Once paint has been breached water/rust will penetrate further and further. I have seen rust runners travel a long ways under otherwise solid looking paint. The rust was not YET bad enough to bubble the paint.
Be carefull when trying to remove the cover as the bolts may be rusting and be difficult to remove. A broken bolt will be trouble. Try it, wiggle back and forth often to beak up the grip, soak with penetrating fluid. Upside down won't be easy but some cotton batting taped into place should hold a reservoir.
Most likely GASTON, Post #2 nailed it. This has been going on a long time for that level of salt residue and rust. You may not see it but not only salt residue but actual water has been coming through. Not much water but enough with the salt to rust the part and knock off the paint.

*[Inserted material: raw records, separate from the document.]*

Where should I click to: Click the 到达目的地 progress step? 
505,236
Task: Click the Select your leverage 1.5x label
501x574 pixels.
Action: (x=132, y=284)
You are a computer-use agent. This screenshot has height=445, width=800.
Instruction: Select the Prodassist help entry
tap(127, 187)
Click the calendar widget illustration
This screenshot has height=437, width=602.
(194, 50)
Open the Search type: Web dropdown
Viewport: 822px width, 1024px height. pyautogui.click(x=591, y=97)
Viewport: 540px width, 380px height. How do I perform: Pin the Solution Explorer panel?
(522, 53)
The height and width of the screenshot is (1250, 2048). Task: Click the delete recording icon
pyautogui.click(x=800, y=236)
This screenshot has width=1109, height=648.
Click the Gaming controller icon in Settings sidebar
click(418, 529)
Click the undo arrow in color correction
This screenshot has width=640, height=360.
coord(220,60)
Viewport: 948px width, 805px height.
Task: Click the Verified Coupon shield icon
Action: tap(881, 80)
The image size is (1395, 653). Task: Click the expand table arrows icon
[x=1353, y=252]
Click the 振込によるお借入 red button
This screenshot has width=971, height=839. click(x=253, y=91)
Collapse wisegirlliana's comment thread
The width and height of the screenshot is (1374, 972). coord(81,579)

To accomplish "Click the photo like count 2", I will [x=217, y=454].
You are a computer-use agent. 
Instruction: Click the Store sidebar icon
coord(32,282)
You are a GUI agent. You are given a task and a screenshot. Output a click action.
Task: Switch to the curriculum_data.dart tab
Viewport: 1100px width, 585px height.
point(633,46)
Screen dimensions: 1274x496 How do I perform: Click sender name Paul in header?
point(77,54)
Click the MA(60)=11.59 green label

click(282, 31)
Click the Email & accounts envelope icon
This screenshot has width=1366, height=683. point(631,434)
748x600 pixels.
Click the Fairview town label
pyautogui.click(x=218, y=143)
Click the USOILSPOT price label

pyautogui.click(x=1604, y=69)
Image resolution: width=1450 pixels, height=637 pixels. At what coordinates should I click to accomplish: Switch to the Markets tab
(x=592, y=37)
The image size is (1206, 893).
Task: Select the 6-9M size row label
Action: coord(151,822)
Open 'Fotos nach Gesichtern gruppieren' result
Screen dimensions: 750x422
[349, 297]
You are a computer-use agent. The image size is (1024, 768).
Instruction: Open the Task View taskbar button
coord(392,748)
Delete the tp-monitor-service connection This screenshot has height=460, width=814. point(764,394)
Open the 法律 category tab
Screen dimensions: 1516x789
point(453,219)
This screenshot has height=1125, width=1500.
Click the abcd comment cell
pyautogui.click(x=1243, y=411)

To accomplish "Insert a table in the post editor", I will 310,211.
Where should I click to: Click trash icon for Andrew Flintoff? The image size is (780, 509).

The zinc WILL NOT help or hinder that external corrosion. It is meant to protect the internal parts where the actual zinc is immersed in water.
As suggested remove it, BLAST it and repaint. I agree about the Por15.
But even so if the water continues to escape the rust will eventually return.
Take care with the gasket. I have seen gaskets that were sealed well initially take a set over a period of time and then seep. The set allows bolt sealing/clamping tension to be lost Snug the screws again. Use some Nev R Seez or similar on the screws so they don't rust/corrode into place in the future..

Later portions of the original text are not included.